A problem with implementing this is that we can't start to process all stages in parallel like we do now because we only know about the dependant images after we have pulled the config of the base. Still doable, just adds complexity. Once we have determined the correct dependencies of the stages it would build in regular concurrent manner.
@AkihiroSuda @tiborvass @ijc @thaJeztah get your votes in
IIRC ONBUILD was deprecated and unrecommended?
It's not deprecated, but I think the official images stopped creating onbuild variants, due to the behaviour being confusing.
So, IIUC, in buildkit the problem is that the stages are executed in parallel, thus (e.g.)
FROM foo AS ubuntu
FROM something:onbuild AS final
Where something:onbuild has
ONBUILD COPY --from=ubuntu /foo /foo
Could either result in the COPY copying from ubuntu:latest or from the first build-stage (depending on if it's been evaluated first)?
@tonistiigi
This is a very weird (and inventive) way to use
COPY --from.
Well, this is not my invention, https://engineering.busbud.com/2017/05/21/going-further-docker-multi-stage-builds/ - this is one of the first google search results.

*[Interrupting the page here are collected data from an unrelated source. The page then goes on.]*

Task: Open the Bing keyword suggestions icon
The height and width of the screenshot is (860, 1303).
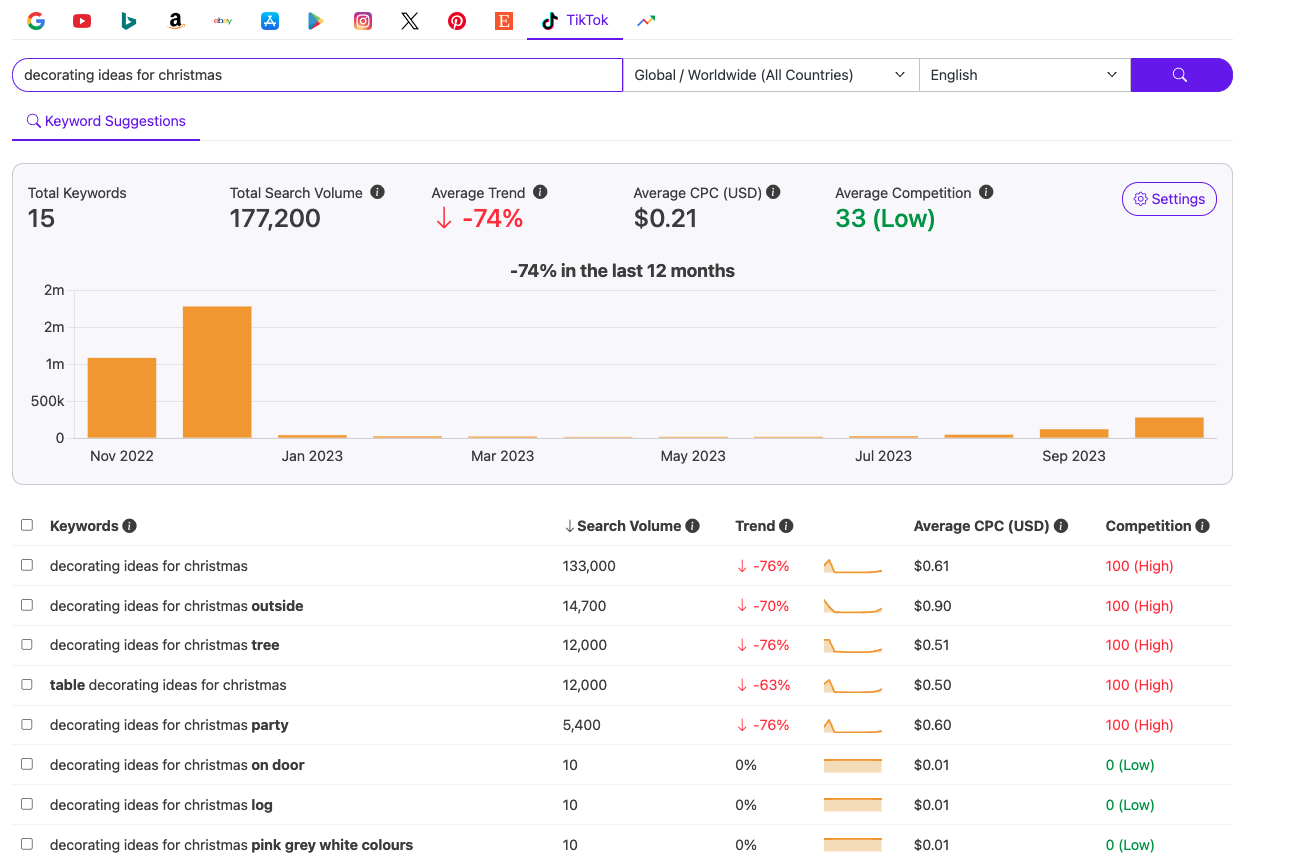Action: (x=128, y=20)
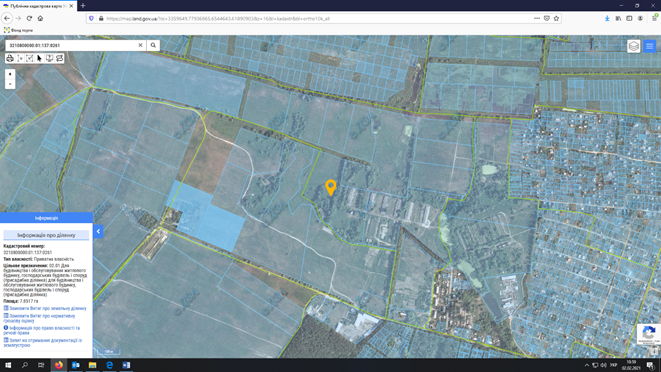Click the magnifier search button
Screen dimensions: 661x372
tap(153, 45)
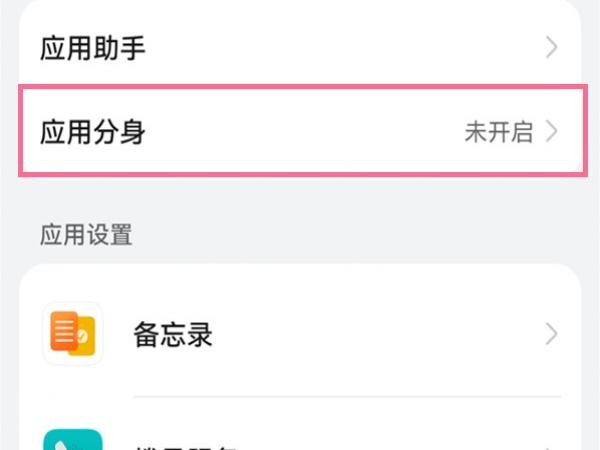The height and width of the screenshot is (450, 600).
Task: Open 备忘录 settings via its right chevron
Action: [x=551, y=334]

So I don't think I'm alone here.
@thaJeztah
It's not deprecated, but I think the official images stopped creating
unbuildvariants, due to the behaviour being confusing.
Maybe this is confusing for official images, but for multistage internal images designed for that purpose - ONBUILD is a revelation...
Down the link above is a nice solution to the problem: if we could use something like:
ONBUILD FROM runtime:v1
we won't need this strange hack.
Quote from https://engineering.busbud.com/2017/05/21/going-further-docker-multi-stage-builds/:
I鈥檓 not sure if it鈥檚 a bug, a feature, or a undefined behavior
As the author of the multi-stage PR I can confirm I was not clever enough to see it as a possible feature.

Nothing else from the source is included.